Thursday, May 7, 2009


As another semester ends, I find myself reflecting on what all these numbers, calculated to be represented by letters, really mean to me and more importantly for each of my students.

What about the average grade of this student which does not represent the intangible growth he experienced; the student who was inspired to go above and beyond an assignment to learn more for his own pleasure? Or what about this inflated grade of the calculating student which does not represent the apathy, or robotic "just enough to get the points" behaviors she exhibited?

Everything that can be counted does not necessarily count; everything that counts cannot necessarily be counted. ~Albert Einstein

What does this "A" "B" "C" really represent? Another class to check off the list? A GPA enhancer or detriment? Although I would like to radically change the system, I do not offer an alternative which would be as effective a motivator.

What I really want to know is what will a student who spent the semester enrolled in one of my classes remember next year....and the next? What did I ask a student to read/do/consider/create which might have a positive impact on his/her future? Or the students he/she will teach?

We cannot discover what ought to be the case by examining what is the case. We must decide what ought to be the case. ~Paul Taylor

How do I revise my methods to give students more autonomy and responsibility for their own learning while including accountability and motivation to attend? I am competing for the time and attention of an increasingly multitasking student in a distracting world. They are in a constant state of prioritizing tasks; often, the one with the harshest consequences for not completing rises to the top.

"The only man who behaves sensibly is my tailor; he takes my measurements anew every time he sees me, while all the rest go on with their old measurements and expect me to fit them.
~George Bernard Shaw

One of the characteristic of teaching I appreciate is the opportunity to recreate myself each semester.
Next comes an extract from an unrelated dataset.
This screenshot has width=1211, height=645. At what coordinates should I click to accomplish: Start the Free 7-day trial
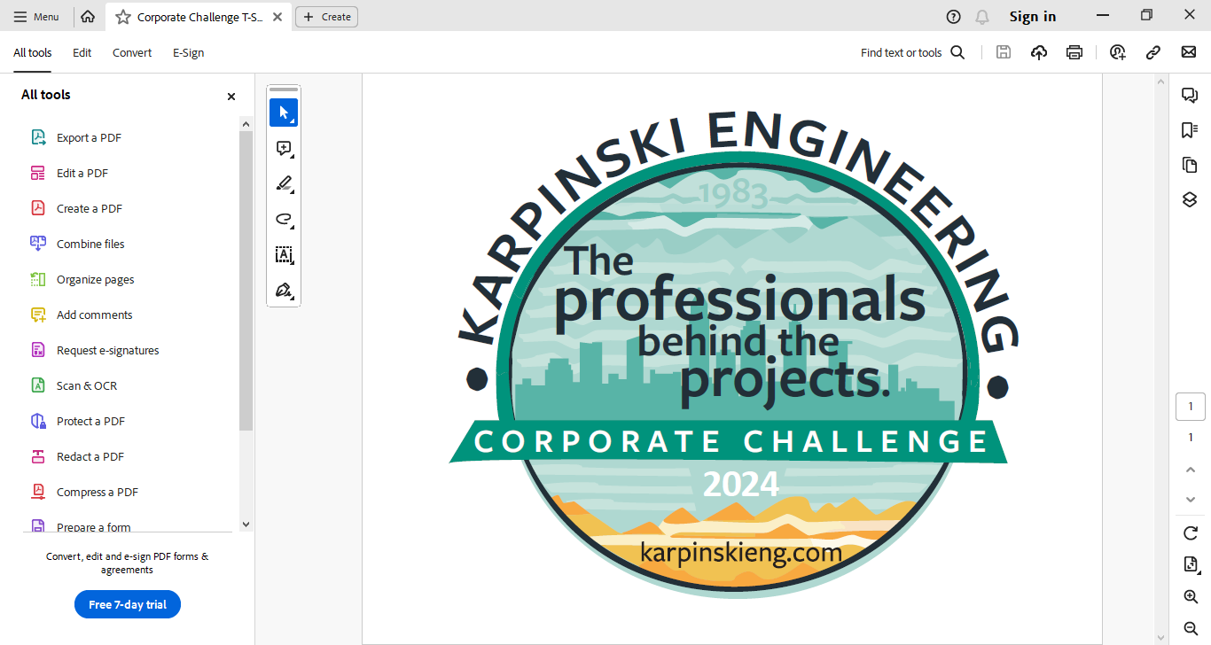click(x=127, y=604)
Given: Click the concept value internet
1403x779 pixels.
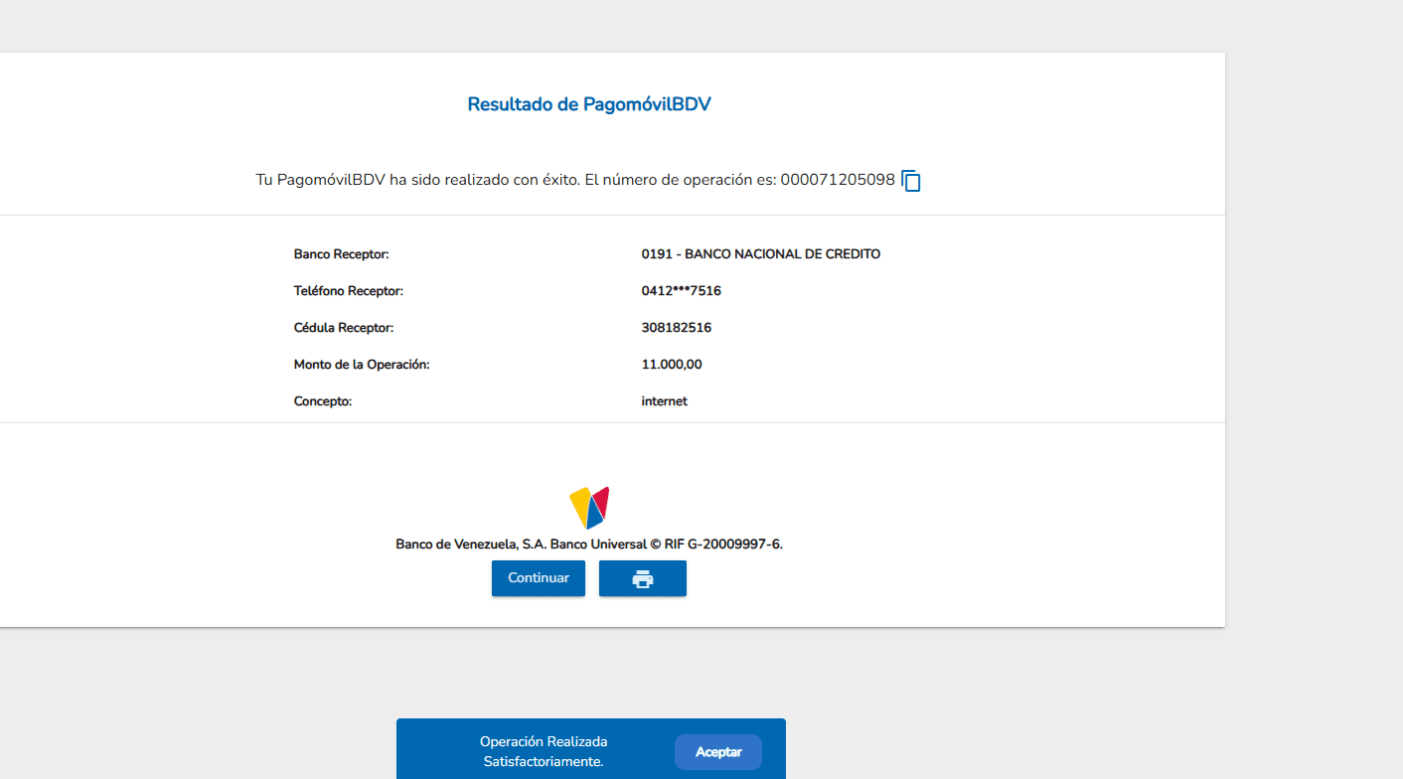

After a short mental escape, I will again reflect on my failures and successes to plan for a new opportunity to be worthy of the time and resources adults commit to the instruction I design. (And do this in an accelerated mode: Summer Term :-O )


Anonymous said...

Your words touched me...Especially, "What about the average grade of this student which does not represent the intangible growth he experienced..." I am blessed to have two daughters--that are opposite in most every way. Blonde/brunette, out-going/shy, athletic/artistic...the list goes on and on. Now that I have been a mom for 13 years (teacher for 17) one of the most challenging tasks for me as an educator/mother is to separate academic success and grades. My oldest daughter is not concerned or motivated by grades in the slightest bit! She has been known to ask: “How many can I miss and still make a C?” This was soooo foreign to me, being "Straight "A" Sally!" My youngest can’t seem to score high enough! She relishes all aspects of school from school supplies to report cards-go figure ;)
Finally, after a discussion with my girls about an upcoming spelling bee I began to understand my oldest daughter’s reasoning… My youngest was chosen to participate in the school spelling bee. She was a little nervous and we were discussing her participation in the car, on the way to school. My oldest asked, “Mom, why should she do the bee? What does she win?” I immediately began to explain that its good experience and she might be known as a wonderful speller. My oldest quickly fired back, “That’s it?!…she might win someone’s OPINION?! That’s all? …it’s not worth it!” What wonderful insight from a (so-called) “C” student!! She and I both know her true intelligence will never be measured by a test or report card. Grades are not WHO you are… just what you DO as a student.
We need more professors out there like YOU to help future teachers to see their students as individuals and not “numbers and letters”. You inspire me!

Julie Williams
O’Rourke Elem. PACE

Cheffie-Mom said...

Very inspirational! We need more teachers like you! Congrats on the Post of the Day Award from authorblog!

The Things We Carried said...

Ah, no wonder you were recognized at POTD! How true this all is!

Anonymous said...

It was my sophomore year of high school that I realized my letter grade didn't matter as much as what I could learn if I just took on an appreciation for the subject and enjoyed the class. My approach is the same for college. I have made B's in some of my classes, but they feel like big fat A+'s because I worked hard and truly learned something. Overall I believe the grade does not because the journey is what counts.

Thanks for your post Dr. Vitulli.

Anonymous said...

Dr. Vitulli,
Thank you for equipping me with a new aproach to teaching. While I am not proficient at teaching through the arts after this semester, I am well on my way. Normally I do not think much of education textbooks, but this textbook is full of useful information and ideas. I also really appreciated all the "goodies" you gave us and I plan to put them to good use. I found the journal articles you provided inspiring and I have saved them for future use. The artifact journals will be an awesome way to incorporate more freedom and art into the subject areas. Making an A in this class is not just about completing the assignments, but more about becoming an efficient teacher who impacts students by engaging them in learning.